▶ Work order
Every record must be repeated exactly; omit any pictures they contain.

▶ Task inputs
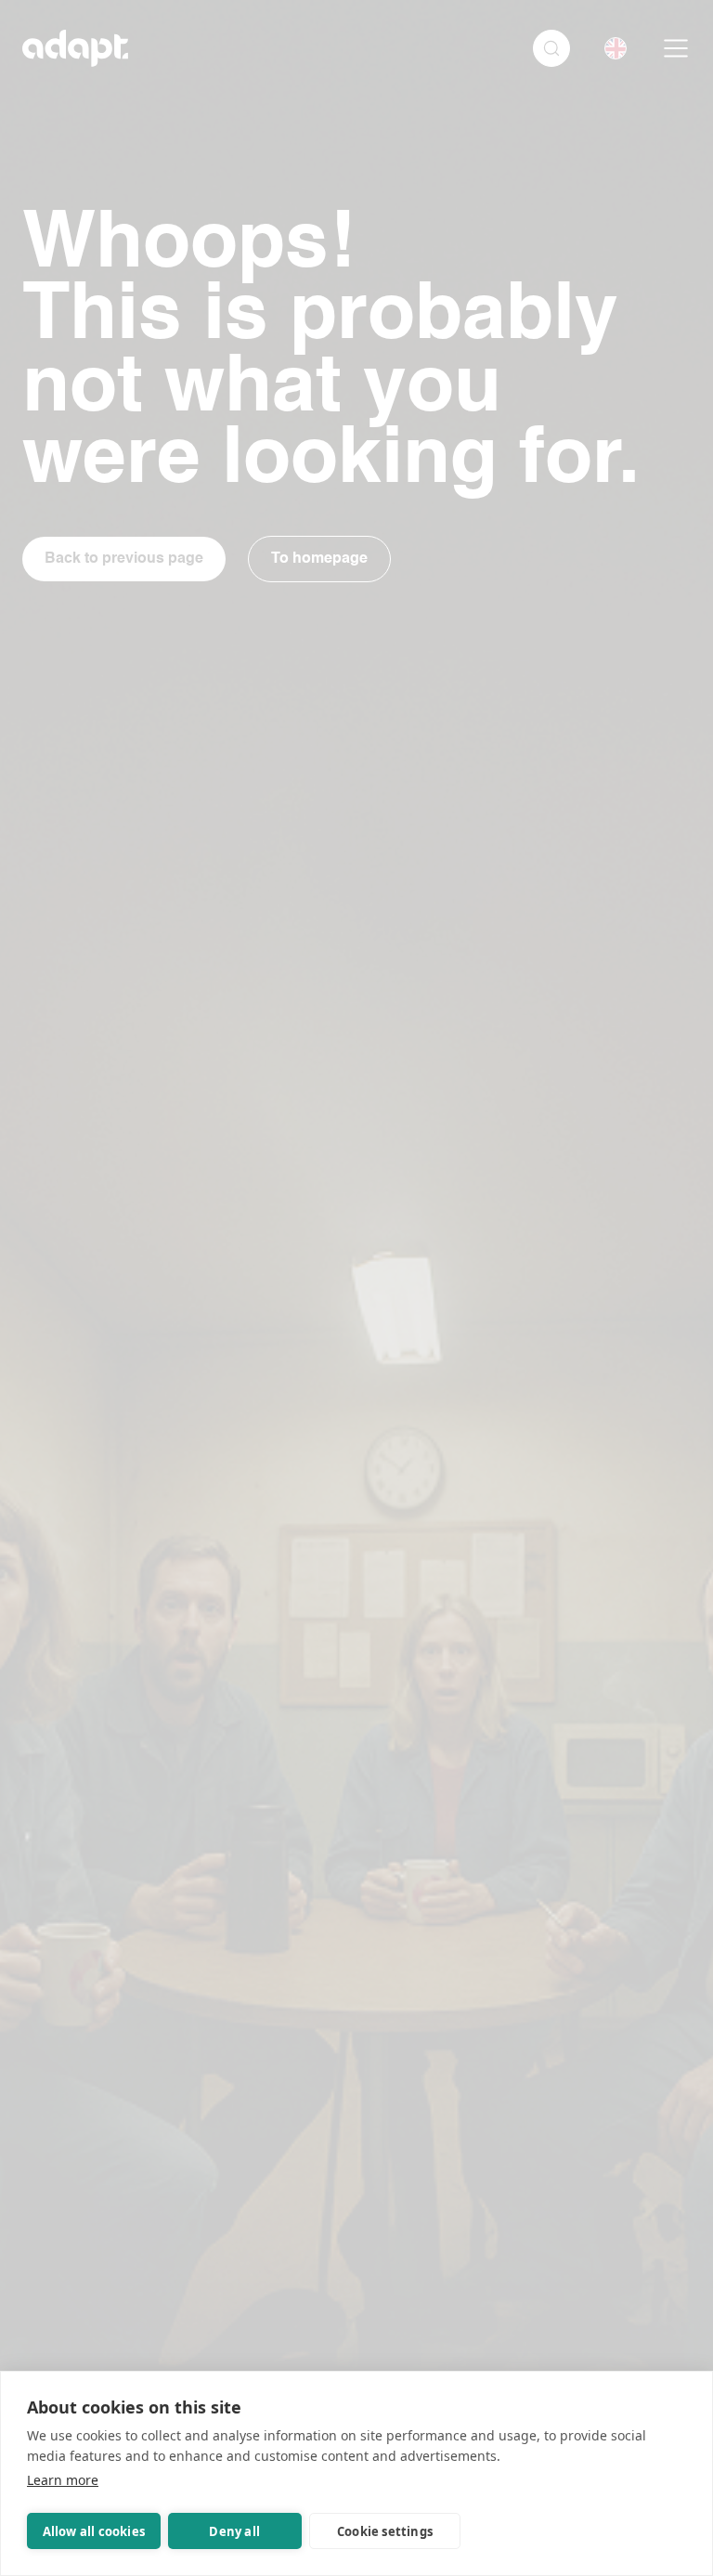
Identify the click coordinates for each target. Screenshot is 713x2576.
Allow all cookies (94, 2531)
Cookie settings (385, 2531)
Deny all (234, 2531)
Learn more (62, 2480)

▶ Written solution
Identify the click coordinates for each target. Screenshot is 713x2576.
Allow all cookies (94, 2531)
Cookie settings (385, 2531)
Deny all (234, 2531)
Learn more (62, 2480)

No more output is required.